[Python-ideas] PEP 505 vs matrix multiplication

Paul Moore p.f.moore at gmail.com
Fri Dec 1 09:16:36 EST 2017


On 1 December 2017 at 13:40, Nick Coghlan <ncoghlan at gmail.com> wrote:
> I genuinely don't think these kinds of operators are all that useful
> outside the specific domain of working with semi-structured
> hierarchical data stored in graph databases and document stores like
> MongoDB, ElasticSearch, and PostgreSQL JSONB columns, or else piping
> data between such stores and JSON consuming clients.
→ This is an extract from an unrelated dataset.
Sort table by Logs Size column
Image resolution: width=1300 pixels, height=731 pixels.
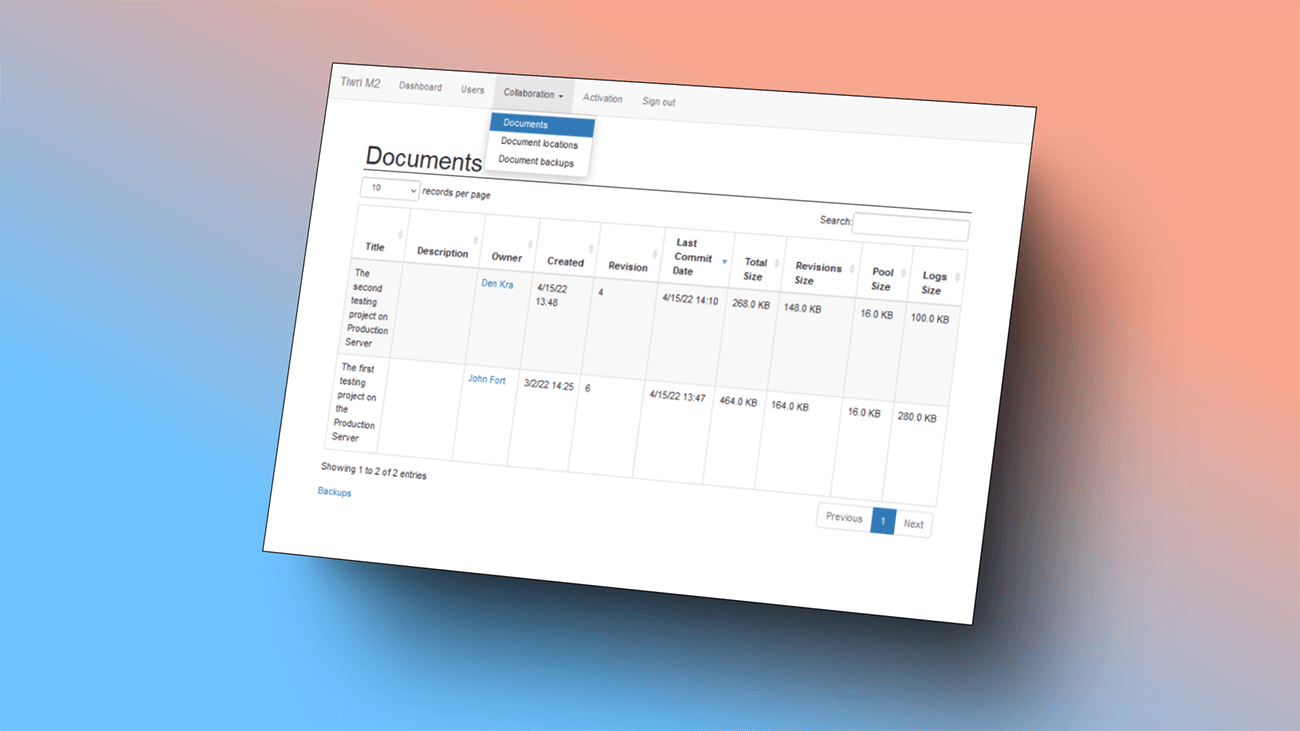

In that case, surely there are 3rd party libraries that help with
extracting such data from raw objects? Or if not, how seriously has
anyone looked at developing one? With the ability to create
specialised getattr and getitem behaviour, is it really so difficult
to produce a class that allows users to extract hierarchical data? I
know it probably couldn't do as good a job as if there were dedicated
syntax, but as a basis for a proposal that said "current best practice
(using module XXX) looks like this, but would be improved with the
following language support" it would help to ground the discussion in
real use cases. In the context of comparisons with matrix
multiplication, PEP 465 put a lot of time into explaining how all the
ways of approaching the problem short of a language change had been
tried and found wanting. Maybe PEP 505 should be held to a similar
standard?

At the moment, 99% of the discussion seems rooted in generalised "it
would help a lot of code" with readability arguments based on
artificial examples, and that's not really helping move the discussion
forward.

To be clear, I understand the problem of reading semi-structured data.
I've hit it myself and been frustrated by it. But my reaction was "why
am I not able to find a library that does this?", and when I couldn't
find such a library, my assumption was that people in general don't
find the current behaviour sufficiently frustrating to do anything
about it. And I was in the same situation - it annoys me, but not
enough to write a helper module (and certainly not enough that I'm
crying out for a language change). So I do appreciate the need, I just
don't think "language change" should be the first thing that's
suggested.

Paul

PS Some of the above may have been covered in the PEPs and previous
discussions. I haven't reread them - but any serious reboot of the
discussion should probably start with a summary of where we're up to.